Un’altra mossa ardita il festival la fa mettendo nella serata inaugurale, il 28 settembre, un tipo come Frank Zappa. È vero che l’iconoclasta leader delle Mothers of Invention ha sempre citato Edgar Varèse tra i suoi ispiratori, è vero che l’austero Pierre Boulez ha reso a lui l’unico omaggio al rock che si sia concesso nella sua vita, ma Zappa è impresso nell’immaginario di tutti come un personaggio della scena popular. Curioso e ambizioso fino a scrivere (o assemblare) nel 1992 un’opera in 19 movimenti per ampio organico da camera (si potrebbe anche definire sinfonico) che si chiama The Yellow Shark. L’ha resa famosa e pregiata in cd uno dei gruppi di musica contemporanea più importanti al mondo, l’Ensemble Modern. A Venezia, al Teatro Goldoni, per la prima volta con la versione integrale, toccherà al Parco della Musica Contemporanea Ensemble diretto da Tonino Battista accettare il confronto con i prodigiosi colleghi di Francoforte.
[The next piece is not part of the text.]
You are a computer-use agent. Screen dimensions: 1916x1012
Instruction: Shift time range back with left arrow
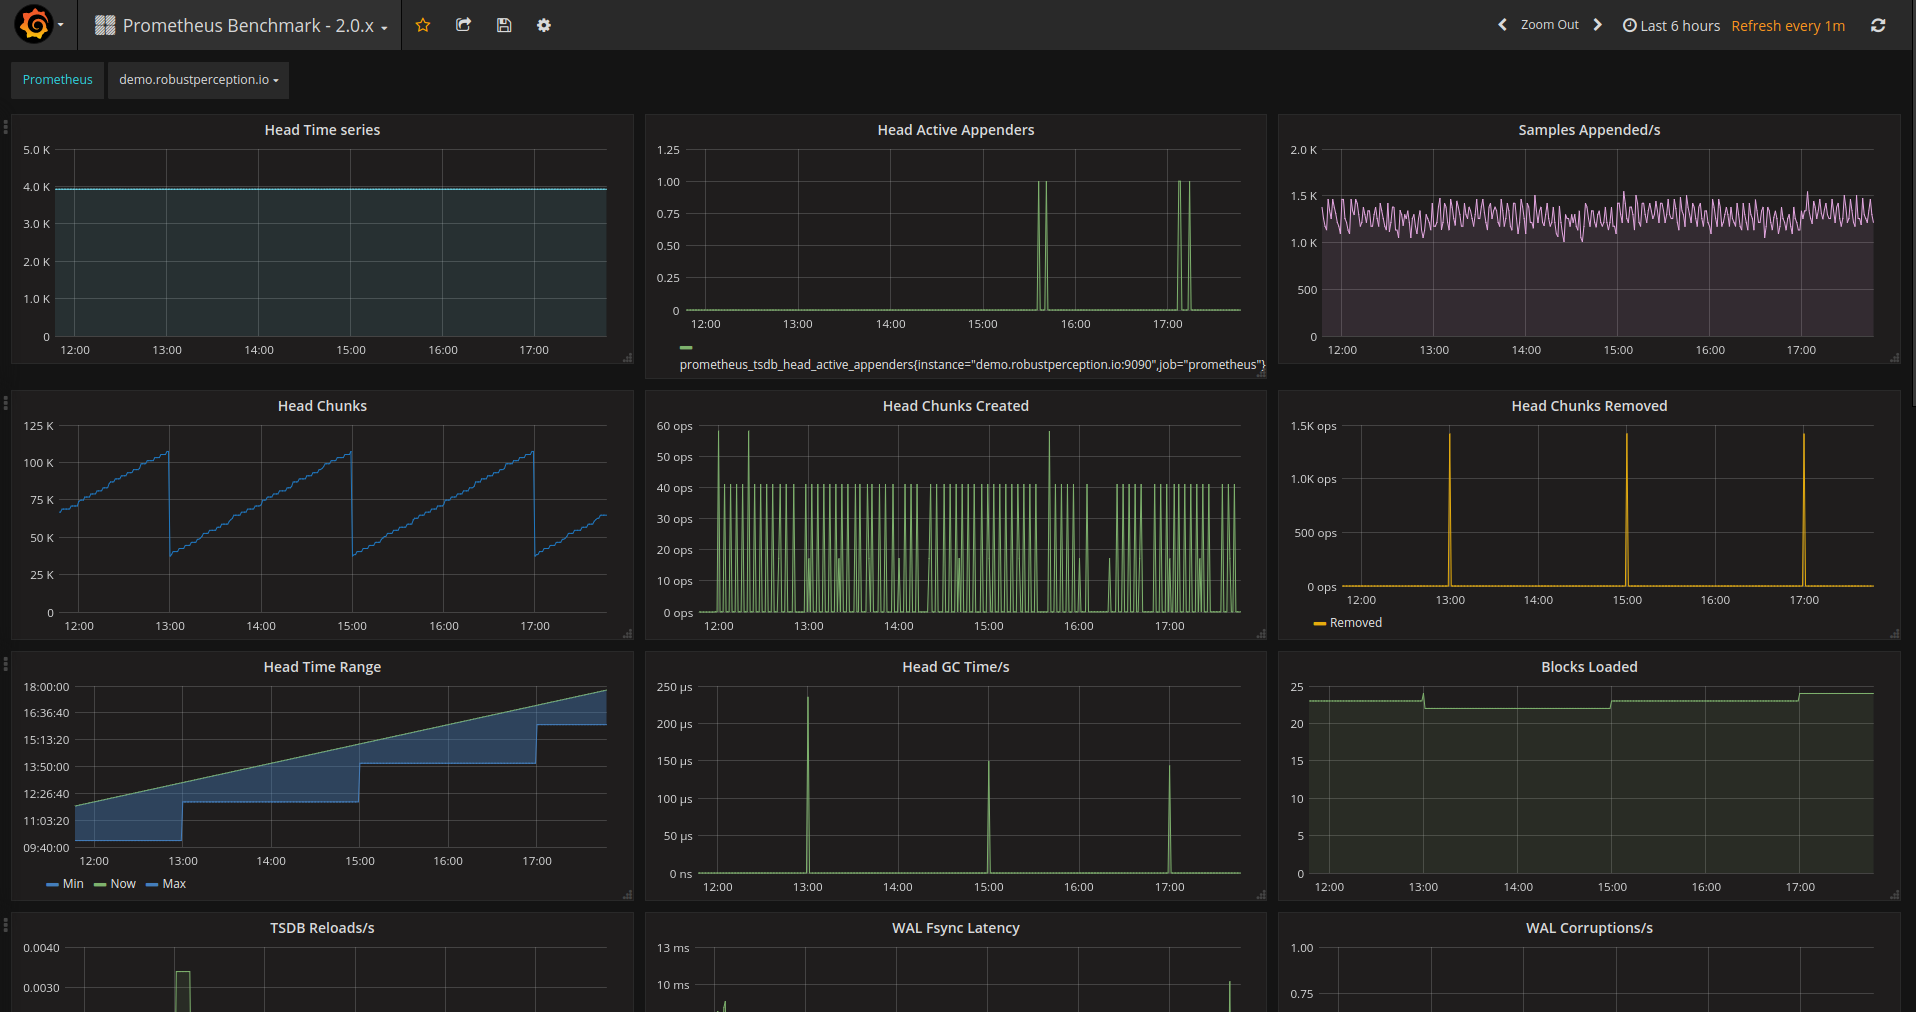pyautogui.click(x=1502, y=25)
Avrà un grande vantaggio: la partecipazione del formidabile vocalista David Moss.

The Yellow Shark è un lavoro adatto a far da ponte tra il mondo musicale «dotto», sia pure radicale, e il mondo rock, post-rock, avant-rock. Ci sono dentro echi del primo ‘900 nordamericano, echi delle avanguardie storiche, echi di progressive. L’orchestrazione è raffinata, da vero maestro compositore, ed è anche astuta perché lascia spazio ai sapori beffardi, agli impasti coloristici cordiali, ai ritmi incalzanti.
Altro grande passo. Proseguendo nella ricerca di eventi del programma che faranno mormorare sentenze malevole dei critici alle spalle del direttore artistico Ivan Fedele troviamo il 2 ottobre un’opera tango di Astor Piazzolla, Maria de Buenos Aires. Scritta nel 1968 e dedicata a Milva. Danza, recitazione, canto, forte presenza del bandoneon. Tutto a condire una storia un po’ surreale: una prostituta nella periferia della città prima perseguitata e poi sacralizzata, ma dopo morta. Un’opera folk con pesantezze melodrammatiche in più.

E la musica contemporanea vera e propria, magari con un buon tasso di sperimentalità, c’è o non c’è in questo festival? Tranquilli, c’è. Americani noti come improvvisatori free e meno noti come compositori «dotti», George Lewis e Sam Pluta, sono in programma il 1° ottobre con lavori per quartetto d’archi. Li interpreta il Mivos Quartet. Il Lewis trombonista è uno degli eroi della prima fase dell’Aacm di Chicago insieme ai Muhal Richard Abrams, Anthony Braxton, Roscoe Mitchell. Quanto a Pluta è un lanciatissimo «compositore istantaneo» con l’elettronica e il laptop. Altri americani avanzati e ormai classici, Cage, Crumb e Cowell, suonati dalla grande pianista Margaret Leng-Tan, dividono la giornata del 3 ottobre con europei illustri: Ferneyhough, Manoury, Haas, Murail affidati all’Ensemble Linea.